Glover: My favorites are collections of similar things. Usually these are things that aren't donated as a collection, but are horded. Because each issue of Junk Pirate is published as soon as I have enough images to fill 18+ pages, these collections aren't often presented all at once. This is also why I had to do a lot of re-arranging for the book.
I love to see the subtle differences in similar items. You take one Miss Scarlet card from the game Clue and it is garbage, you get three different Miss Scarlets and it gets more interesting, you compile and present 10 different version of Miss Scarlet and it is awesome!
Some of my favorite collections like this are the three Luke Skywalker action figures (link to related eBay auction), Joker cards, play money, dice, and video game controllers. A co-worker of mine collects plastic jack-o-lanterns. It is so fantastic to see the dozens of different tooth-patterns on these things. Obviously, many of these things aren't ephemera so they aren't in the book.
The most surprising things to find are always the personal ephemera...photo albums, letters, sketchbooks, and personal documents. It is wild to get a complete encapsulation of a stranger's life in a photo album. You see them as a baby, as a teenager, partying in college, their wedding day, slowing getting overweight and bald, then with their own children, and on. It really makes me ponder the subjectivity of value. Our own personal ephemera is so irreplaceable, and yet it is someone's junk if we're lucky enough to not have it end up in the landfill. Stuff I've found along these lines are old army discharges, hand-made valentines, love letters, sex letters and Polaroids, book reports, diplomas, legal documents, expired IDs, x-rays, and scribbled notes in otherwise blank notebooks. It's crazy when you add it all up.
I think this is a good time to bring up two delightful observations: almost every illustrated book about dinosaurs features a scene with T-Rex fighting the Triceratops. Usually the Triceratops is winning by stabbing T-Rex in the belly with a horn; and, in children's alphabet books, "X" is almost always for Xylophone. The only two exceptions I've seen are "X-Ray", which is cheating in my book. I just wanted to put that out there.
ephemera: Great observations. Who is your target audience for the book? What will it tell them about Americana?
Glover: The target audience for the book is pretty wide. The books covers so many types of imagery that there is so much for everybody to connect with. From the ironic to the nostalgic to the ridiculous to the aesthetic to the personal to the historic, all with juxtapositions a-plenty.
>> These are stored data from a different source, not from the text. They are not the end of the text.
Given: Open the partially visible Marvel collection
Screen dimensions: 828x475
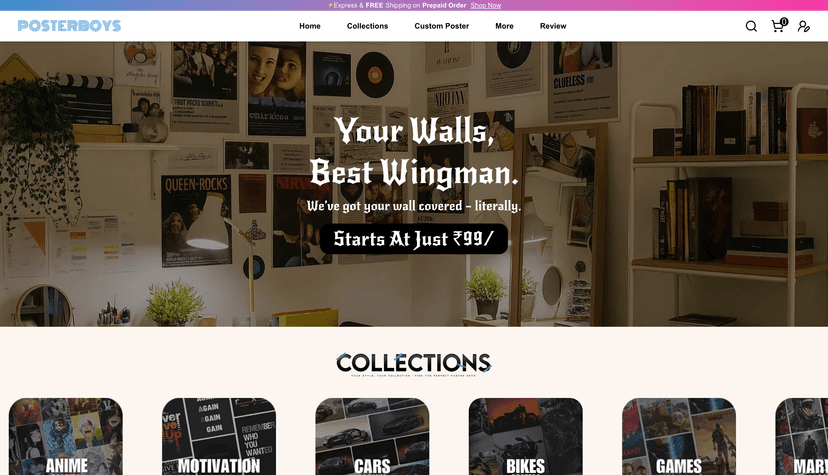Looking at the screenshot, I should (x=802, y=436).
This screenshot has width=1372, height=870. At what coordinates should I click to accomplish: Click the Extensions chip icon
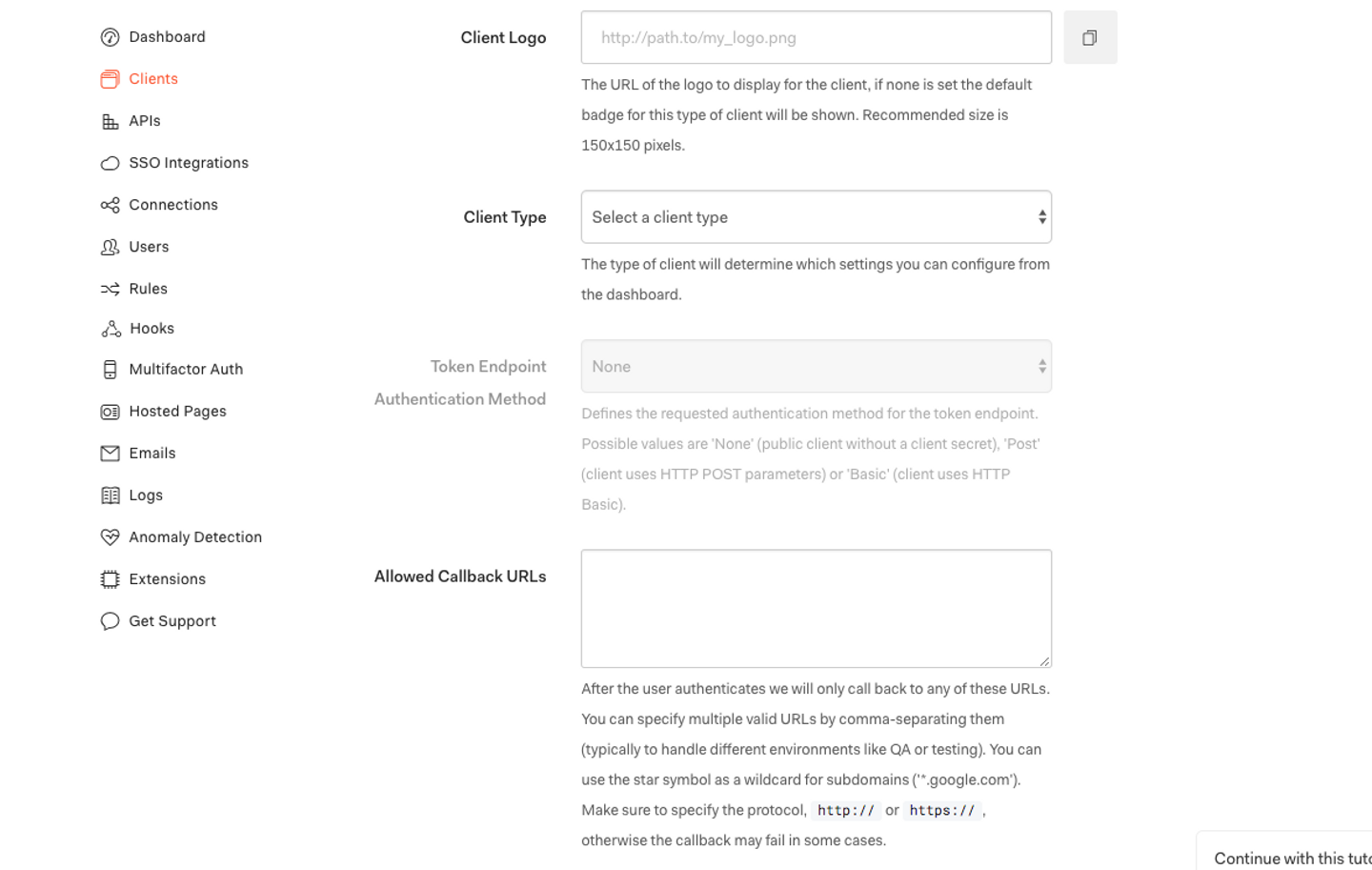pos(110,579)
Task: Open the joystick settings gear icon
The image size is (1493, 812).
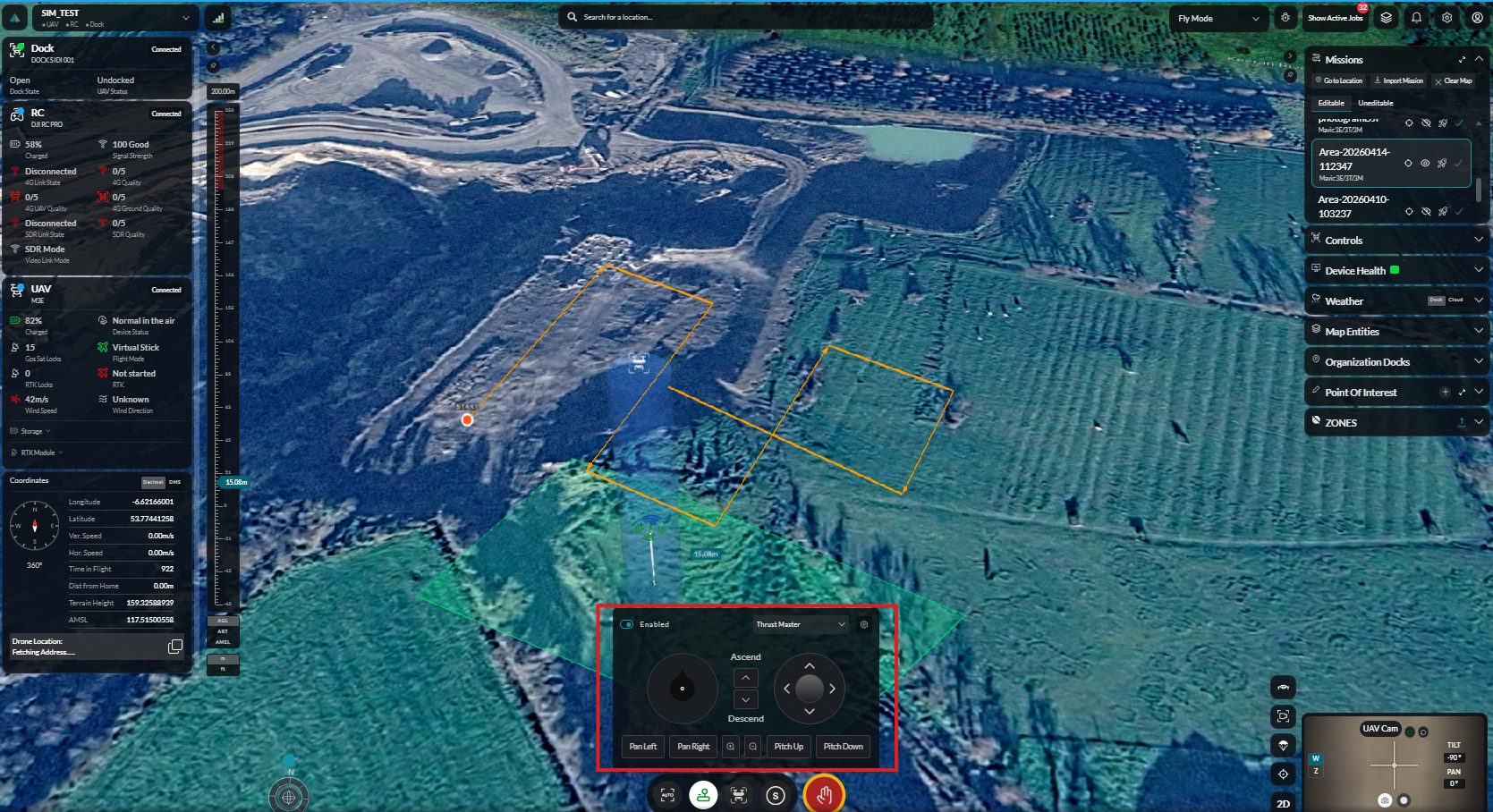Action: point(864,624)
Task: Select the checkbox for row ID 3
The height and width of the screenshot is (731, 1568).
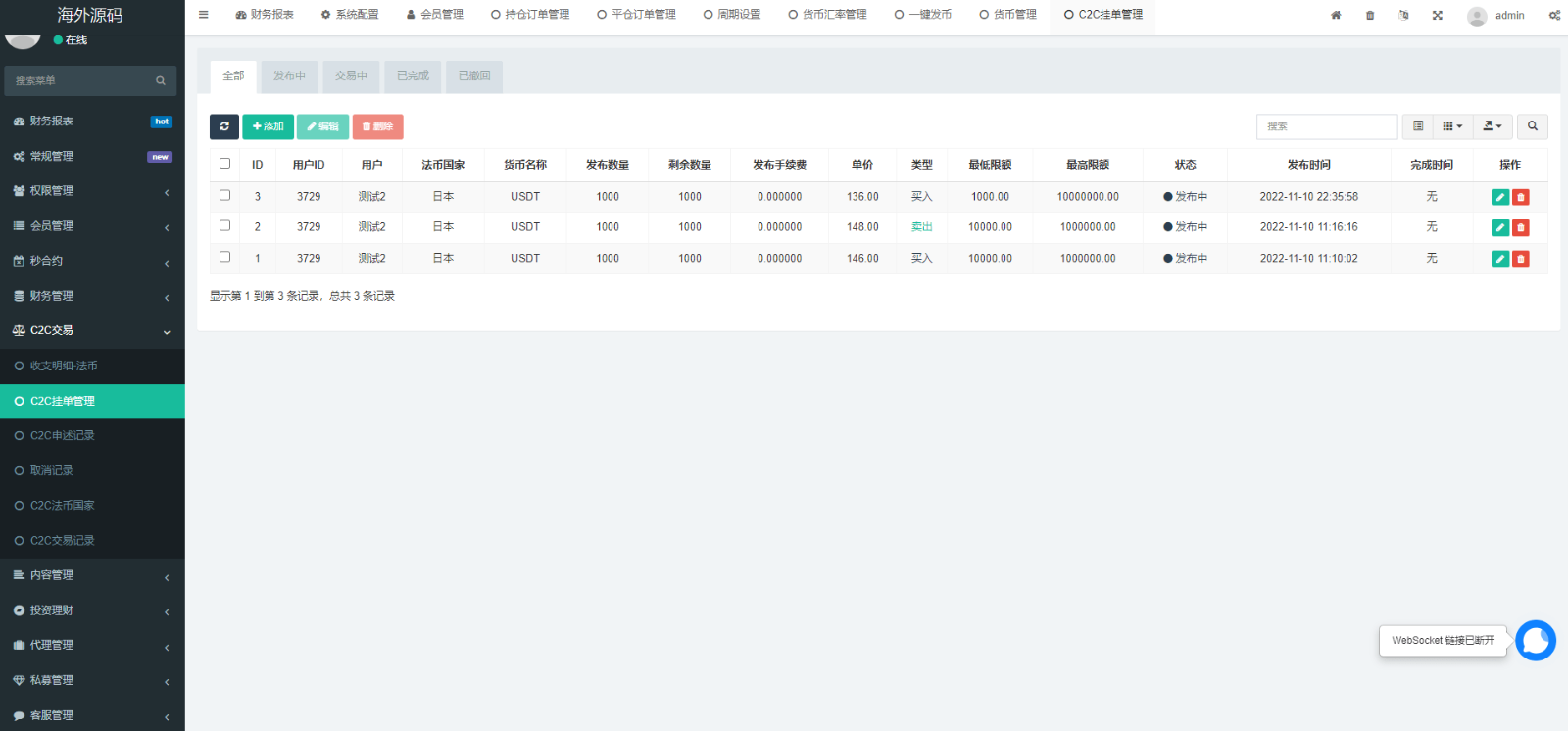Action: pos(225,196)
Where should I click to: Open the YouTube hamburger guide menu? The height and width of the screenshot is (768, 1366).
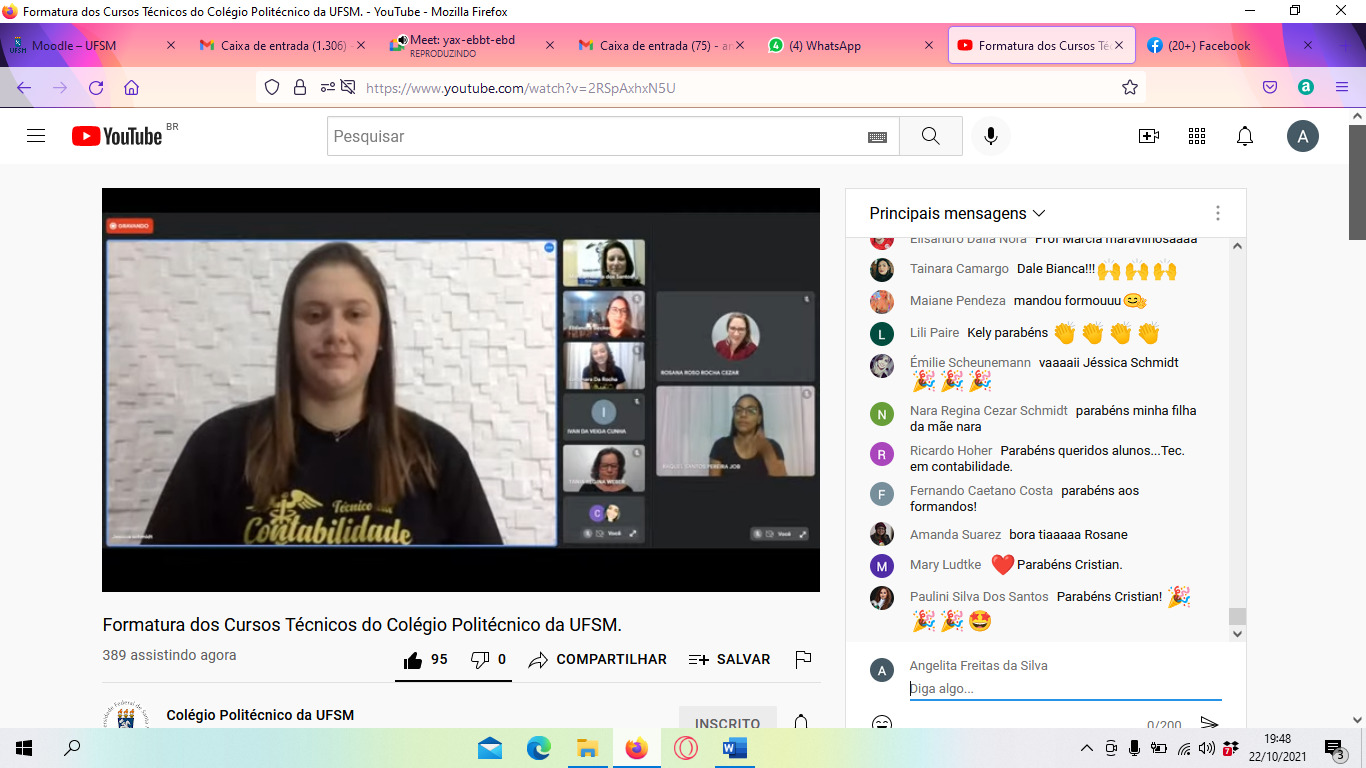36,136
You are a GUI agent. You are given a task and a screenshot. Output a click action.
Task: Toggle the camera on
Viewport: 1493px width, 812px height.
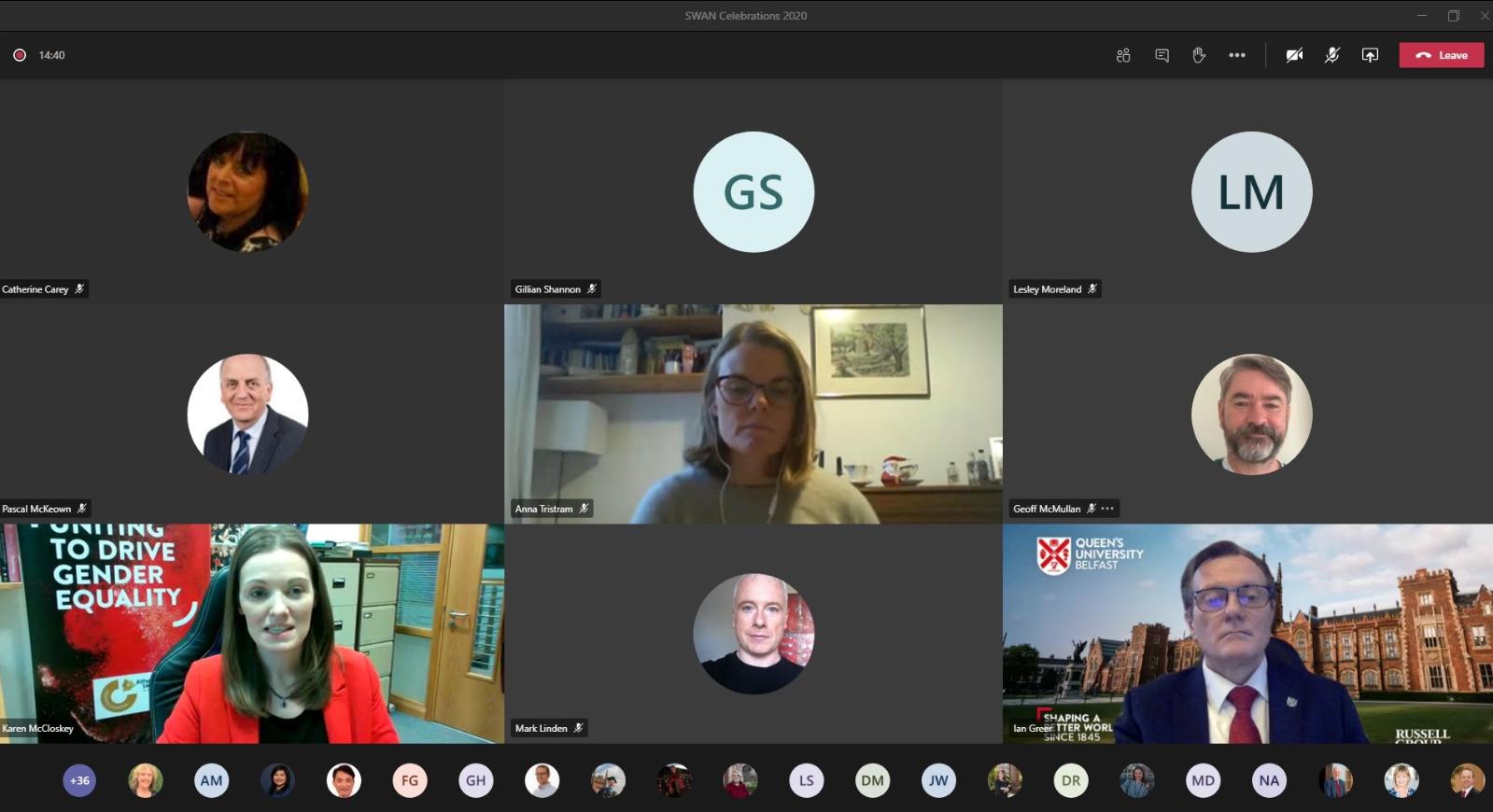[1294, 56]
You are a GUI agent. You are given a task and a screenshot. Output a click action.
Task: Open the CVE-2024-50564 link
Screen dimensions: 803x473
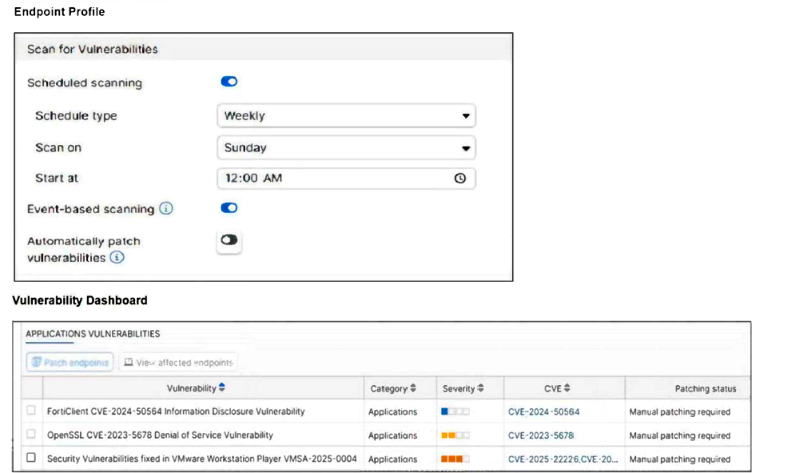(543, 412)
It is a great resource of images for artists to use, and it is just a big document of a small sample of junk going around this nation. There is a lot of humor in the book. I suppose I'm marketing it as an found art book. I think the theme of everything in the book is donated to the junk store helps to tie it all together. These are all items that other people deemed not worthy of holding onto.
Almost all of the images in Junk Pirate were never meant to be interpreted in anything other than their original context. Whether it is seen through an aesthetic or historic filter, these items paint a picture of America. A great example of this is some text from a Y2K pamphlet. At the time it was meant to seriously prepare citizens for the possible collapse of all computer systems worldwide; but, looking at it now, especially when paired with a vintage advertisement for Apple Macintosh (link to related eBay auctions) on the same page, you can see it stemmed from a collective fear that technology is moving beyond our control. The peripheral images and items of our time paint the picture of our society and its ideologies. But, frankly, I think Junk Pirate is more about fun and nostalgia than any obvious political or social commentary.
ephemera: It's certainly a worthwhile and wonderful project, Peter. I enjoyed hearing all about the book and your exploits. Keep up the great work!